Three different sets of experiments are designed to reveal the behavior of the vortex flow over a delta wing with different fin heights. A sharp-edged flat-plate delta wing with an 82.6-deg-sweep angle is tested in low-speed wind tunnels at angles of attack up to 35 deg. The same tests are performed on an identical delta-wing model but with a flat-plate dorsal fin. The ratio of the local fin height to the local wing semispan varies from 0.3 to 1.5. The results of smoke laser-sheet visualization, particle image velocimetry, and force measurement are obtained and presented. The test results show that the vortices over the delta-wing-alone model at high angles of attack and zero sideslip are stable, symmetric, and steady before vortex breakdown, but a low dorsal fin renders the originally symmetric vortices asymmetric at the same angle of attack; the flow recovers symmetry and conicity when a higher fin is added.

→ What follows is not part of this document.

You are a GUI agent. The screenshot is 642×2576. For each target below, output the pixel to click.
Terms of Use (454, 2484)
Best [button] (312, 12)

These results are in agreement with predictions by the stability theory Cai et al., ("Stability of Symmetric Vortices in Two Dimensions and over Three-Dimensional Slender Conical Bodies," Journal of Fluid Mechanics, Vol. 480, 2003, pp. 65-94). This agreement demonstrates that the absolute type of instability is responsible for loss of symmetry of the vortices over a delta wing with a fin within the range of tested conditions.